こちらの本に収められている画家は次のとおりです。
【掲載作家一覧】
島村信之/生島浩/小尾修/小川泰弘/山本雄三/石黒賢一郎
塩谷亮/小木曽誠/山梨備広/渡抜亮/藤田貴也/本木ひかり/鶴友那(掲載順)
冒頭の「新写実憧憬」(南城守さん)の文章からいいんですよ。
現代写実の新しい挑戦
今日の写実は一過性のものとして看過できるものではない。日本の現代写実には画家たちの存在に対する思想・哲学が息づいている。写実専門を謳った美術館の開館などは、日本のリアリズムを美術史の中に位置付ける試金石となるものだろう。考えてみればCGやデジタル動画が氾濫する現在、画家たちが置かれる環境は、もはや写真に衝撃を受けていた時代の比ではない。絵を描くという行為そのものが否定されかねない状況にある。であるからこそ逆に、日本で起こったこの現象を「新写実」と捉え、現代アートに伍する新たな挑戦としてその可能性を問いかけてみたいと思うのである。現在、日本の写実は中国や韓国の若い芸術家たちにも波及し、それぞれの価値観と美意識に培われたリアリズム絵画を生み出す契機ともなっている。
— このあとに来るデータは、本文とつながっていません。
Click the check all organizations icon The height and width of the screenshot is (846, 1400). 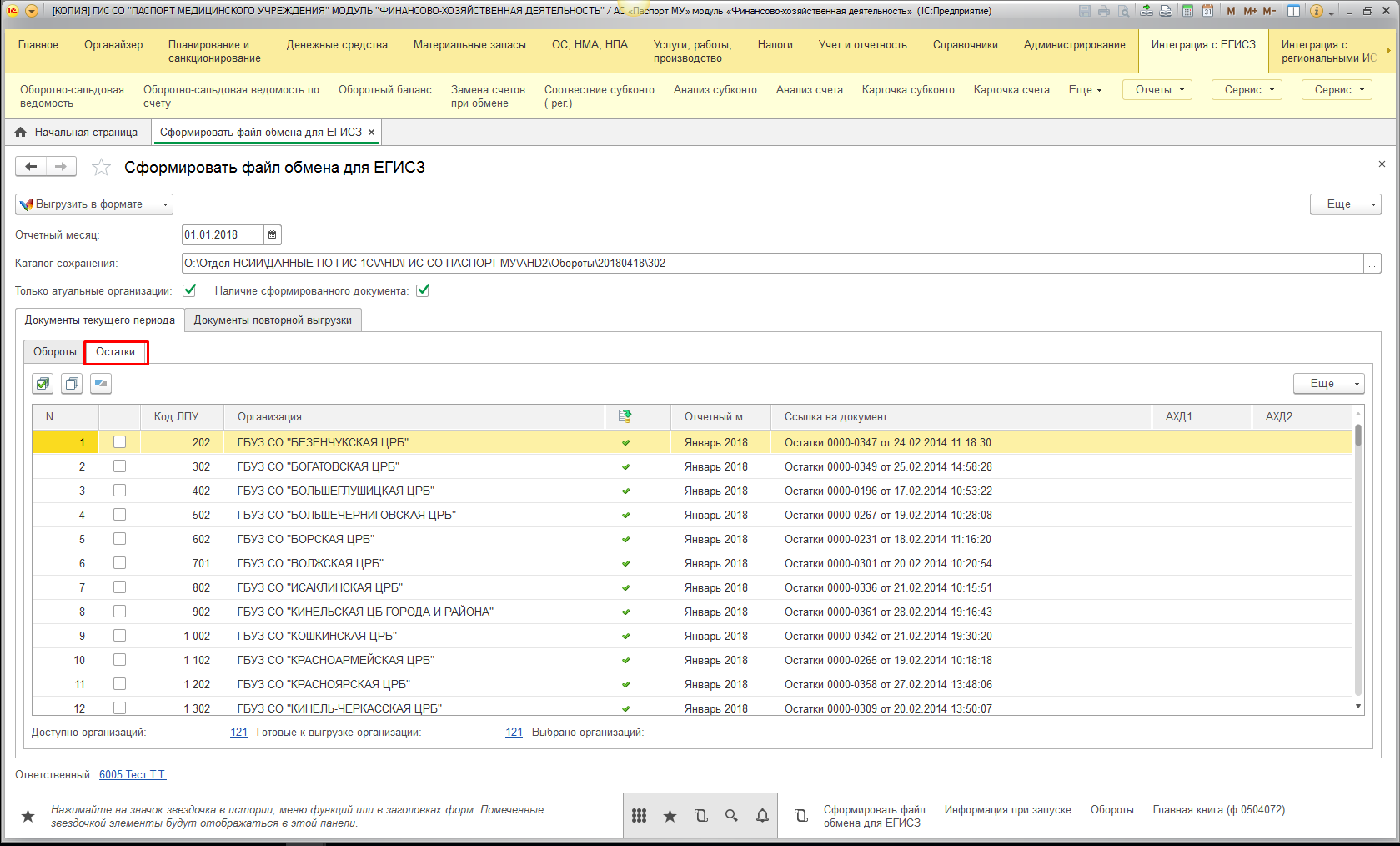43,384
さて、クールベの「レアリスム(リアリズム)」から百六十年。現代の写実にも時代の審判が訪れるだろう。忘れてはならないことは、リアリズムはイズム(主義・主張)であるということだ。何をその中に語るかがその生命線となる。「写実」は「実」を「写す」と書く。「実」とは何か、その問いかけこそ個々の人生観、価値観を通して見えてくる存在の証でもあるのだ。「実」に迫り、真の「実」を語るリアリズム絵画の誕生を期待したい。
女性像、特に裸婦像を眺めているとハァハァした気持ちが湧いてきますが、一方でこうした観念を抱いておくことも愉しいことだと思います。
ちなみに文中で紹介されている「写実専門を謳った美術館」とは、千葉のホキ美術館のことでしょう。
行ってみたいなあ。千葉かあ……遠い……。
本に収録されていた作品の中で、個人的に好きなのは次のとおりです(掲載順)。
日差し(島村信之さん)
月夜(〃)
ニジイロクワガタ――メタリック――(〃)
香る宙(生島浩さん)
夏彩(〃)
視(oil sketch)(小尾修さん)
彼方に(小川泰弘さん)
余韻(山本雄三さん)
誘惑(〃)
月華(塩谷亮さん)
森の陽(〃)
待春(〃)
桜と光の中(小木曽誠さん)
光へ還る(〃)
Largo(山梨備広さん)
計測と記述(渡抜亮さん)
影を測る(〃)
結び目の行方(鶴友那さん)
覆い隠す(〃)
島村信之さんの「日差し」についてはホキ美術館の収蔵作品欄にも載っておりました。
光を浴びながら横になる女性の姿。
細密な描写、服やシーツや毛髪の柔らかな表現、安心と幸福を感じさせる表情。
いいなあ……。
ぜひ実物を見てみたいものです。
絵については実物を見るのが一番だと思いますので、気になる画家さんなどがいたらチェックしてみてはいかがでしょうか。
画家名でグーグル画像検索するだけでも幸せになれますよ。
島村信之 - Google 検索 ※ヌード注意
こうした女性像の写実絵画は近頃ムック本などもよく出ていますし、じっさい人気が出てきているのでしょうね。
男女の性差が社会的には是正されていく一方、それぞれ固有の美しさもまた認められる社会でありますように。